Xrlq pointed to this article which points out how the vast majority of Californians would benefit if Wal-Mart opens its planned 40 new superstores.

I am fascinated by the popular hostility toward Wal-Mart. When it was announced that they planned to open a new store on the south side of Milwaukee, activists claimed that the community didn't want it, what was wanted was small independent specialty stores. Funny thing is that the land Wal-Mart planned to build on was available because a mall which used to host such shops had turned into a ghost town because nobody shopped there and thus the small businesses had either failed or moved elsewhere.

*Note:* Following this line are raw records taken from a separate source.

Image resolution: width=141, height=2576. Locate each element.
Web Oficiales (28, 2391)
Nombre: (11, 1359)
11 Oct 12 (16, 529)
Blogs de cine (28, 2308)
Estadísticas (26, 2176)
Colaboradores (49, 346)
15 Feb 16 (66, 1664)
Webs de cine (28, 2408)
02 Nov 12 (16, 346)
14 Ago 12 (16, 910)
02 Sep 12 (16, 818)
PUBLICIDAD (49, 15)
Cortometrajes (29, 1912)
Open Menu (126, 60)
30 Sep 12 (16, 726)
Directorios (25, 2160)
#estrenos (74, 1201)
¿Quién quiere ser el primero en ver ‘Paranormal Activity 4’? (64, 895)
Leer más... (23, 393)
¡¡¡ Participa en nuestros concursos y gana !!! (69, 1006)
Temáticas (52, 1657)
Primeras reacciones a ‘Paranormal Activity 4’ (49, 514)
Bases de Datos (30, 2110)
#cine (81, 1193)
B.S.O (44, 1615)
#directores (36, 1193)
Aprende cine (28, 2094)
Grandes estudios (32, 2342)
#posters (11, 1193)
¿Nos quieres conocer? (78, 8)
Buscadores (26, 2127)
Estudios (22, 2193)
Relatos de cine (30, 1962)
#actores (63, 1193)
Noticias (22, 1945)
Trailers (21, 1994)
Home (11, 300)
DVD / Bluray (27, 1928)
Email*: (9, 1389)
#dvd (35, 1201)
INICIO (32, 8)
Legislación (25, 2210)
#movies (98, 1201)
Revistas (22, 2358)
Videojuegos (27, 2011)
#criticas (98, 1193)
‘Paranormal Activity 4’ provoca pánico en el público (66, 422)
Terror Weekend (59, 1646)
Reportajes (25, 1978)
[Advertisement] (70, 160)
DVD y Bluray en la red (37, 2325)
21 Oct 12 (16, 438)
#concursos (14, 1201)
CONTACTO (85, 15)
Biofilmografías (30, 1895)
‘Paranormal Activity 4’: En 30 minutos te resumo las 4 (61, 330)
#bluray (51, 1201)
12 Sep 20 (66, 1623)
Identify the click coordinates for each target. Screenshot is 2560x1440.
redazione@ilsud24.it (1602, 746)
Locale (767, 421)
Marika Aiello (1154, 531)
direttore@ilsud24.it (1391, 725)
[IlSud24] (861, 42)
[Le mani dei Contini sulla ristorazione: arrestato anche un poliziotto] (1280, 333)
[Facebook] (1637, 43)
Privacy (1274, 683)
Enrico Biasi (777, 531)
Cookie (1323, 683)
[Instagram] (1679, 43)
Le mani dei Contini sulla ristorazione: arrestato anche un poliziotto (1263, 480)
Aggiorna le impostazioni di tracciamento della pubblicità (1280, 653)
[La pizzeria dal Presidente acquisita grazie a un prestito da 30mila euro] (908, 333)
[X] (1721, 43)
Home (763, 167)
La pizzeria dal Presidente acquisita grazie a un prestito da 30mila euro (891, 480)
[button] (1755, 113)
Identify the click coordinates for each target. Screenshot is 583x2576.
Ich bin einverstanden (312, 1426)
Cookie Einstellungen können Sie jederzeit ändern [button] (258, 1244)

One common criticism is that Wal-Mart squeezes their suppliers on pricing. Well, duh! Anyone who buys things for resale does that. Wal-Mart's purchasing volume and logistics sophistication means that it costs less to sell to them; they, and their customers ought to get the benefit. Sears, once this country's largest retailer, was notorious within manufacturing circles for how they treated the manufacturing companies which produced Kenmore and Craftsman merchandise, encouraging them to add capacity to meet promised volume and then threatening to withdraw the order without further concessions.

The most amusing criticism I ever heard was from a young woman who hated Wal-Mart because they treated their employees so well that they were willing to work without being unionized. I asked her if she would like them better if they treated their employees worse, but somehow we never made sense of each others positions.